Accordingly, only few lineages of armorers survived. The Bamen School was one of them, tracing its origins to the turbulent late sixteenth century. Legend has it that some of their masters produced excellent shaffrons (Japanese: bamen) whereupon their employer, the Honda clan, allowed them to use the term as the name for their school. Tomotsugu, the maker of this armor, was active at the turn of the eighteenth century and the last great master of the Bamen School. The helmet bowl is made from 84 ridged iron plates and the cuirass consists of eight vertical plates connected with ornamental rivets, an interpretation referred to as byō-toji okegawa-dō. The armor is endowed with shakudō (gold-copper alloy) crests of three whirling commas which are associated with the Okabe family, the feudal lords of Kishiwada (present day Kishiwada City in Osaka Prefecture).

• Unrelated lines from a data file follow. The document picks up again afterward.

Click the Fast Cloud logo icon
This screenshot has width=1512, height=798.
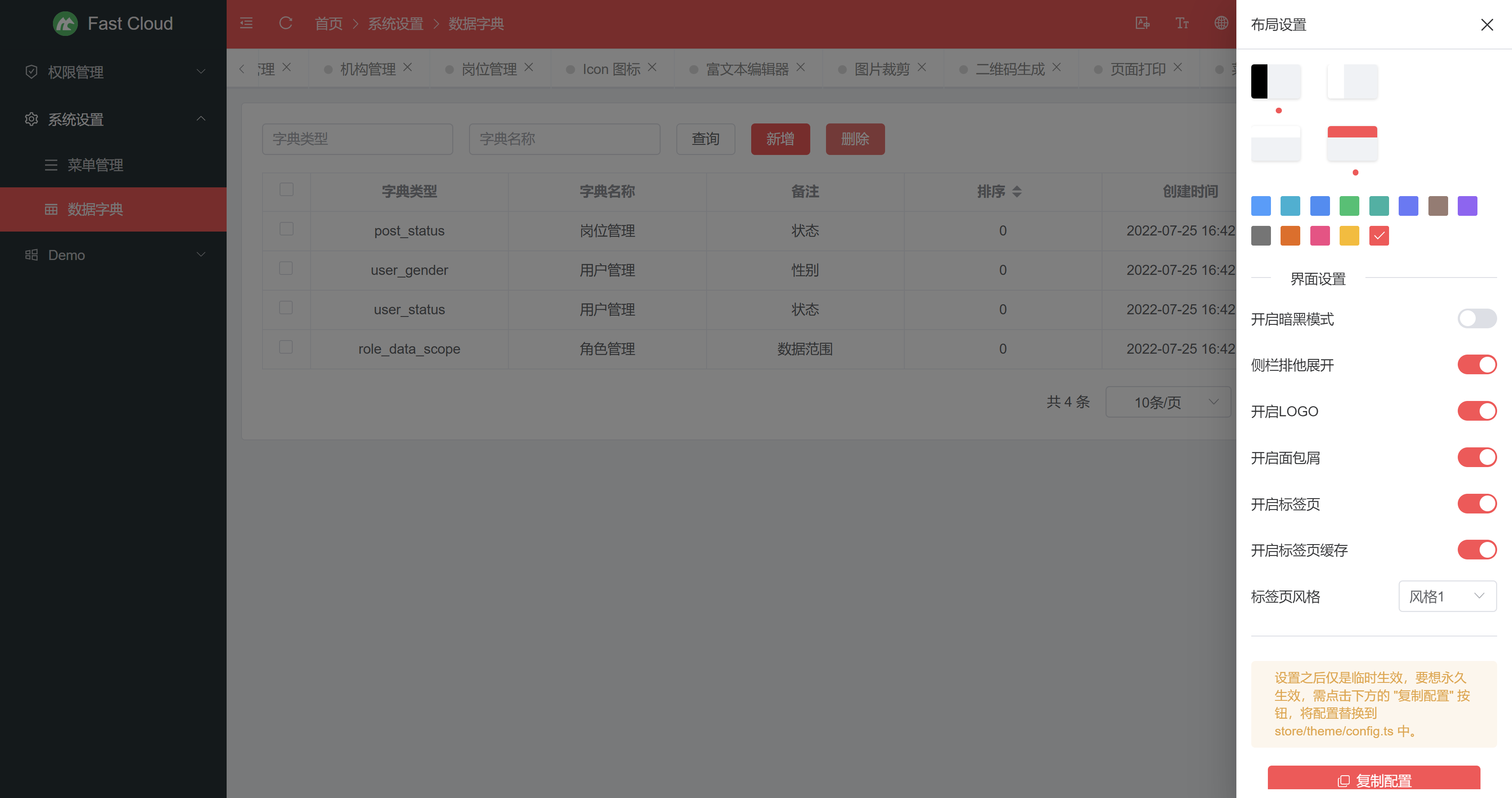65,24
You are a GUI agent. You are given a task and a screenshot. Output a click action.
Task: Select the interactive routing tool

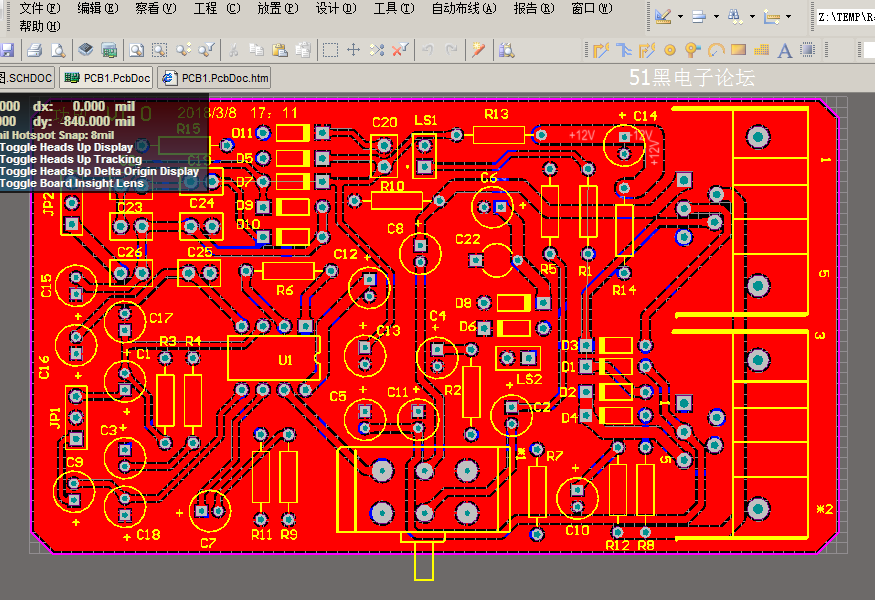(600, 51)
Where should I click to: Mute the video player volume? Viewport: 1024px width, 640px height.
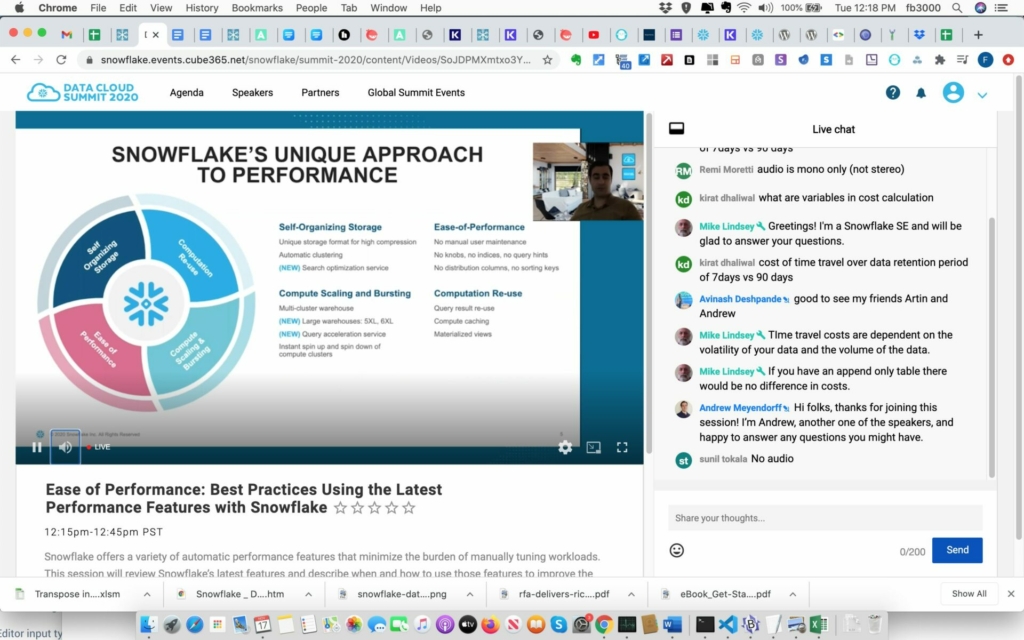tap(65, 447)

One of the key features of this armor is its extremely rare color scheme of the lacings of the kusazuri (skirt). Usually, the color of the lacing changes between rows, e.g., grading from bright at the belt to dark at the bottom, this pattern then repeated on each of the skirt’s segments. Here, however, the colors change between the seven segments, starting at the right waist in white, becoming gradually darker going around the torso, i.e. red, yellowish-green, and black. To create symmetry, the neck guard (tare or suga) duplicates the red lacing of the central skirt element, whereas the shoulder guards (sode) and neck guard (shikoro) of the helmet are completely laced in white and only pick up red color accents along their bottom rows.
Not only is the workmanship of this armor and its materials of the highest quality, the suit also represents a fine specimen of late tōsei-gusoku (modern armors) from a time before medieval armor styles were revived.